96 || Abel

« Entre le désir et le spasme,

entre la puissance et l'existence, 

entre l'essence et la décence se glisse l'ombre. 

C'est ainsi que finit le monde. »

T.S. Eliot.

La salle qui gérait toutes les caméras de l'hôpital était gardée par un flic de la Brigade Noire. Voilà pourquoi j'avais pu entrer en lui présentant simplement ma tronche. J'avais besoin de visionner les vidéos. J'avais besoin de trouver la preuve que c'était bien ce Freiherr qui avait tout géré. Qui avait tout manigancé.

J'avais besoin d'un coupable.

J'avais besoin de réponses.

J'avais besoin de tuer quelqu'un et ça, ce n'était pas négociable.

Je ne pouvais pas rester sans venger Ashika.

Je ne pouvais pas rester sans rien faire plus longtemps.

Mon lycan sentait que je me rapprochais du but, que j'avais des pistes. Celle-là ne devait pas tomber dans les limbes de l'oubli juste parce qu'il n'y avait rien de plus derrière qu'une impasse. Je ne pourrais pas le supporter une nouvelle fois.

Je remontai au moment de l'arrivée d'Ashika dans l'hôpital. Je vis Warren la transporter, tirant tant bien que mal le psy derrière lui. Je grognai un peu plus fort en voyant le brancard arrivé avec notre homme.
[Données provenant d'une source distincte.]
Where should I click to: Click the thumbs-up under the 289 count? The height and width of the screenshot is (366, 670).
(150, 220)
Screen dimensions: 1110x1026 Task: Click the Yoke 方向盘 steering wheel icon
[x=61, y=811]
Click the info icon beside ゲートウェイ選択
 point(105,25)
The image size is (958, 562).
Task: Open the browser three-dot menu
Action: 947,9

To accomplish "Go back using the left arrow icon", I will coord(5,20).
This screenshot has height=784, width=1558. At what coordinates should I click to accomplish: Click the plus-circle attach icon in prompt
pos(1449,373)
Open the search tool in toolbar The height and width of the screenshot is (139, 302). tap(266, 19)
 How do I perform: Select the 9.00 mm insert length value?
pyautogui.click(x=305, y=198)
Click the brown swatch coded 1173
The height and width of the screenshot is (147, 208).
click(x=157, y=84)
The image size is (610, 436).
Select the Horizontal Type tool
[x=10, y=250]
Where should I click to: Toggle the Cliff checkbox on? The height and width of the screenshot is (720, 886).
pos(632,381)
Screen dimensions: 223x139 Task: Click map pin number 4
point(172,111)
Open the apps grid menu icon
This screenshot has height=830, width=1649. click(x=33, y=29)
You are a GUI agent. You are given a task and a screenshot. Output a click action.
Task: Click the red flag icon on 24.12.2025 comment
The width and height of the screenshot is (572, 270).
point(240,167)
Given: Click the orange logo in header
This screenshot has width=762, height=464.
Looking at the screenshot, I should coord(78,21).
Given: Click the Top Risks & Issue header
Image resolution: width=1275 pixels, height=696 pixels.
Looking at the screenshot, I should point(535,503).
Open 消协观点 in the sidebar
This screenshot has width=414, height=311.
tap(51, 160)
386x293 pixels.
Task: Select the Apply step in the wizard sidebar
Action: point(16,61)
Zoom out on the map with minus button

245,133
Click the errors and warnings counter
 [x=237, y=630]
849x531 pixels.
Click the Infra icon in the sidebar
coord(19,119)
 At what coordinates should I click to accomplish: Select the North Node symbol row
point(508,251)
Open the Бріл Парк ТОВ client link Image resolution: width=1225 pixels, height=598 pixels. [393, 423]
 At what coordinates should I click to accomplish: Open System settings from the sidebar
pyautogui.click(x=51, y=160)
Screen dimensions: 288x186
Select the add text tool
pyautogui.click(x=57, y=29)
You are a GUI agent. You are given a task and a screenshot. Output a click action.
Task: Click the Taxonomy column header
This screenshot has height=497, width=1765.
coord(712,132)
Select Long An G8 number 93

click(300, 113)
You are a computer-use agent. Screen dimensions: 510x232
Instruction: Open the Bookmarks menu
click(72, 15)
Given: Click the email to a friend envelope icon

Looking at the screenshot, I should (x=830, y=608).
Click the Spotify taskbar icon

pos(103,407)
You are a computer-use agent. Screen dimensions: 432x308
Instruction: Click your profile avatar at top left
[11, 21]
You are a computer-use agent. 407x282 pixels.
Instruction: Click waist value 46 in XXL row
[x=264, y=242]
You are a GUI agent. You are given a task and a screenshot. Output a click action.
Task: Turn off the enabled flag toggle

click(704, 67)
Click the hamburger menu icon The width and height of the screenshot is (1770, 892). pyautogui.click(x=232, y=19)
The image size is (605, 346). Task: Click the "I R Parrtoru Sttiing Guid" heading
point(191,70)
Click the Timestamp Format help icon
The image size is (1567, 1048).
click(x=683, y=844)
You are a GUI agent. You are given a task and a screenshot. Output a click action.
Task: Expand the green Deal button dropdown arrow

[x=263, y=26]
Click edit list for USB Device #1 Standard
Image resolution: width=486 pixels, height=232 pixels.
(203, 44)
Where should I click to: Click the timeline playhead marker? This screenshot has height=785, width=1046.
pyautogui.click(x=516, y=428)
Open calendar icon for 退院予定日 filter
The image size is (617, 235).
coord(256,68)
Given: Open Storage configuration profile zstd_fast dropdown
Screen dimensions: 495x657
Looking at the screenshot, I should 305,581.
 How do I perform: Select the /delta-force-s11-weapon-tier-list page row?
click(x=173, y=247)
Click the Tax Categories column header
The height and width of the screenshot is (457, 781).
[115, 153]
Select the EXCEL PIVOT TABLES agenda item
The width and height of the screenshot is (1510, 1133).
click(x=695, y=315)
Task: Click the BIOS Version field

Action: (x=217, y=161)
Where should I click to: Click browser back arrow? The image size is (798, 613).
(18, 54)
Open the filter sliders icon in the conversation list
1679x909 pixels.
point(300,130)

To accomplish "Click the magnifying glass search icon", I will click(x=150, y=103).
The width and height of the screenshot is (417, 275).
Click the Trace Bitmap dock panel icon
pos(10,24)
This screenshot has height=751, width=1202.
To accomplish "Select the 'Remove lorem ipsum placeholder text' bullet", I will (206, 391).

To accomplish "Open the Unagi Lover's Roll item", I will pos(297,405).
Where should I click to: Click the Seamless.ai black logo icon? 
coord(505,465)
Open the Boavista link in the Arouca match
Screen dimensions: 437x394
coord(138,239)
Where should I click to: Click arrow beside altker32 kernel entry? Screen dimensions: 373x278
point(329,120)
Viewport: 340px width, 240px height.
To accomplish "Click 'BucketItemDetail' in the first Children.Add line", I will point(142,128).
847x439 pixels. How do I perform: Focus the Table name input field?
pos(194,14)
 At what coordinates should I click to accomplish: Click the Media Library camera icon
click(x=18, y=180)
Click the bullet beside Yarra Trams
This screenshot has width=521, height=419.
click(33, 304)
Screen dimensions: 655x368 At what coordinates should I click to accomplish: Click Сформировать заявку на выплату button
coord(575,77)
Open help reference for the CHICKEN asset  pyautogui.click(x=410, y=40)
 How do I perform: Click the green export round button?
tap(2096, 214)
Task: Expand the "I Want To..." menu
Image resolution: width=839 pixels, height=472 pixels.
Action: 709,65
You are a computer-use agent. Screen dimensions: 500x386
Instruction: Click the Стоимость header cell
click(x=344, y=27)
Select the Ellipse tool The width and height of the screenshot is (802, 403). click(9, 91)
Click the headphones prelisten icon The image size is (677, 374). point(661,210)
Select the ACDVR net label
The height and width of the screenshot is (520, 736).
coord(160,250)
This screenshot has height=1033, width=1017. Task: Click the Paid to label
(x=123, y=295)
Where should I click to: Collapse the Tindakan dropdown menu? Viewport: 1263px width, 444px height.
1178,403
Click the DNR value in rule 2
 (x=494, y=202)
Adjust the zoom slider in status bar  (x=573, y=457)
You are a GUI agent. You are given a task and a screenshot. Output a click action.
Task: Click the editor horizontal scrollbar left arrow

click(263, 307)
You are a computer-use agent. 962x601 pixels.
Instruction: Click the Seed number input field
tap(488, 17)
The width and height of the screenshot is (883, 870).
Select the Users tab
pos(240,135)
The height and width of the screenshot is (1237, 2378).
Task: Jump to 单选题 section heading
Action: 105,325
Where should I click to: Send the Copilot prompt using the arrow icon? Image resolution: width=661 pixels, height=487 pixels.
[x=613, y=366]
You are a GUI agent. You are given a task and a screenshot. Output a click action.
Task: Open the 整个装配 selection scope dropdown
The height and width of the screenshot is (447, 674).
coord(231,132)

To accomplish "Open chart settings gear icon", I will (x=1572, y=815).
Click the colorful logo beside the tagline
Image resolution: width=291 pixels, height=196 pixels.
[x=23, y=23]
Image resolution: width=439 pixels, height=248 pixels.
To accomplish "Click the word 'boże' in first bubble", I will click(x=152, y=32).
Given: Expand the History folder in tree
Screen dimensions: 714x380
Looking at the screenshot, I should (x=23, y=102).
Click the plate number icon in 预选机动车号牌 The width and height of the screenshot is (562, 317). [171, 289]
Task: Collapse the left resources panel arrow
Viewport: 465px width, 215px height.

Je passai plusieurs heures avant de tomber sur le moment que je voulais. J'avançais et reculai la piste encore et encore, tentant d'apercevoir un visage, mais le lycan qui se baladait actuellement sous mes yeux avait très bien gardé sa capuche. Je sautai d'une caméra à l'autre pour suivre sa trajectoire. Il avait profité que Mazakeen débarque blessée et ravagée pour agir. Les flics avaient été distraits pendant quelques minutes avant de revenir à leur poste, ce qui était en soit inacceptable, mais qui était bien arrivée. Je ne perdais pas de temps à ruminer cet état de fait et suivis son chemin inverse vers la sortie.

J'enfonçai mon doigt sur le bouton pause quand sa capuche tomba à cause d'une embardée avec une infirmière. Je zoomai et fus satisfait que les caméras de surveillance soient de bonne qualité. Je pris une longue inspiration et me levai lentement.

Mon cerveau fit directement la connexion, car j'avais feuilleté les dossiers de Warren. J'avais feuilleté encore et encore les lycans qui avaient été intégrés dans le Fief, malgré toutes les règles qui l'interdisaient normalement.

Je savais de quelle meute il faisait partie.

Je savais qui était son putain de Freiherr.

Il était mort.

Aussi mort que l'innocence d'Ashika.

J'allais me lever pour sortir de la salle quand Evy m'appela sur le portable que je lui avais donné en cas de besoin. Elle n'était pas directement reliée à la conscience collective et j'en tremblais rien que de penser à la contacter avec autre chose que le lien de meute. Je décrochai.

— Commissariat, grommela-t-elle avant de raccrocher.

Je pris ma veste et l'enfilai, sortant brusquement de la salle. Je tapai le numéro de Todd et il décrocha rapidement.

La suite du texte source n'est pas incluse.